Двое с кудрявыми бородами спустились с повозки, чтобы меня обыскать. Давно я не видел столь правильных, столь красивых мужских лиц. На каждом сановнике была длинная белая одежда до пят, а на груди, на толстой цепи, висел золотой диск, размером с блюдо для закусок. Вероятно, эти строгие мужи поклонялись солнцу, и разделяли веру своего господина. Я не стал ждать, пока они свяжут мне руки, я прошептал саламандре заветные слова, и снова ощутил наслаждение, смешанное с болью. Не стоит забывать, хотя над моей губой вовсю пробивались усы, а ростом я почти догнал взрослых мужчин, внутри я оставался ребенком. Я самонадеянно полагал, что разбираюсь в радостях, и тем более – в страданиях, поскольку немало насмотрелся на чужую боль, и немало вытерпел сам. Но мне только предстояло глотнуть из сосуда мужского счастья, замешанного на женских слезах.
Красавцы с кудрявыми бородами отшатнулись, когда вены мои стали канатами, жилы вздулись, кости заскрипели, а на коже замелькали пятна. Они скрутили мне запястья веревкой, я со смехом разорвал путы. Позади вплотную подъехал степняк, и по команде солнцепоклонника накинул мне на шею аркан. Я подождал, пока он ухватится двумя руками, взял его лошадь под уздцы и уложил ее в горячую пыль, вместе со всадником. Дикая боль скручивала мои члены, но наслаждение стоило дороже страдания. Всадник не стерпел унижения, невзирая на окрик длиннобородого, ткнул меня в спину копьем. Наконечник копья треснул. Больше меня не пытались связать или убить.

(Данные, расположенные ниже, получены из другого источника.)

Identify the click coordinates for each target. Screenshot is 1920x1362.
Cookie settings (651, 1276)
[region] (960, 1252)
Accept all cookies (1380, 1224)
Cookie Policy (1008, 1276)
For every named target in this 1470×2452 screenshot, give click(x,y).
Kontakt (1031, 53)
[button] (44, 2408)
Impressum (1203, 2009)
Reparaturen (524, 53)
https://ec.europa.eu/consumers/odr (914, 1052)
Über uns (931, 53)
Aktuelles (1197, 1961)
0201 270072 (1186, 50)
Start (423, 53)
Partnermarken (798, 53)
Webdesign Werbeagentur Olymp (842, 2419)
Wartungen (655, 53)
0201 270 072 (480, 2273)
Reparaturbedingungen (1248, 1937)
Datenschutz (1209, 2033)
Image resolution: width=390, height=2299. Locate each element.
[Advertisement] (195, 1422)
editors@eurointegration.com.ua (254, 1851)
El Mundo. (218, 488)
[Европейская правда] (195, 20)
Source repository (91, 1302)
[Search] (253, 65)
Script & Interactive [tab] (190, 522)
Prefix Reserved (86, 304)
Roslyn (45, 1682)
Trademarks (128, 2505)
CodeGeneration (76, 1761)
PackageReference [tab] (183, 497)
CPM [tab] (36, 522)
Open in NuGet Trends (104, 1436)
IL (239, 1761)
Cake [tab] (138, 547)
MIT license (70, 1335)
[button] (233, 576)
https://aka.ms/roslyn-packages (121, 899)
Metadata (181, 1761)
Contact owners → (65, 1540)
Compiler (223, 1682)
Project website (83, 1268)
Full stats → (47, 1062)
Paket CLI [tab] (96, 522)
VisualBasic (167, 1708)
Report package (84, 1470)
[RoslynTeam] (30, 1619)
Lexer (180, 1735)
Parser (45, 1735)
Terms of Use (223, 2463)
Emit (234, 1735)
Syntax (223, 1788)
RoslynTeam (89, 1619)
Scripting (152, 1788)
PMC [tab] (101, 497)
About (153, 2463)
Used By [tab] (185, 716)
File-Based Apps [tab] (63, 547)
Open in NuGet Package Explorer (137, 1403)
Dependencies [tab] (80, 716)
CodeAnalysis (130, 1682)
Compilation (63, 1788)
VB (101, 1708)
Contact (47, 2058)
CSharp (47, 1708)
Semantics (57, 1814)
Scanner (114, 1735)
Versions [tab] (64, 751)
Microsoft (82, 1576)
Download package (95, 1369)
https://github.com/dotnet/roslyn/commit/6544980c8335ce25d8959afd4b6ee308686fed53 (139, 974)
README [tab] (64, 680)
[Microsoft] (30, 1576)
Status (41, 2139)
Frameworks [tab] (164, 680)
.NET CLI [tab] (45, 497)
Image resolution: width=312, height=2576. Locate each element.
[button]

Имамеддин сидел на высоких подушках, весь в белом, поджав ноги. Пальцы его рук перебирали жемчужины, нанизанные на крепкую нить. Хозяин посмотрел на меня поочередно правым и левым глазом, ибо происходил наверняка из рода торгашей, у которых правая рука не доверяет левой. Его чахлый разум завял в тени его ранней хитрости, впрочем, именно такие ловят самую жирную удачу. Я узнал в нем перса, как и в его бородатых помощниках, но Хорезм – не тот город, где легко сохранить чистую кровь. Для перса у него была слишком смуглая кожа, а нос его напоминал клюв орла. Полуголая служанка в птичьей маске, потупив взор, сидела за спиной властителя, и расчесывала его кудрявую гриву, похожую на дорогой иверийский каракуль. Другая служанка, одетая лишь в шальвары, умащивала бальзамом ступни хозяина. Случайно разглядев ее грудь, я ощутил, как мое время застывает горной смолой. Весталки одарили меня ранней мужественностью, но никто не научил, как с ней обращаться. Имамеддин, кажется, заметил мое смущение, и немедленно бросил его на весы нашей будущей сделки. Первых моих слов купцу хватило, чтобы угадать во мне знатного вельможу, и чаша весов еще больше склонилась в его сторону. По крайней мере, ему так казалось, а, как известно, главный враг разума – это излишняя вера в собственный разум.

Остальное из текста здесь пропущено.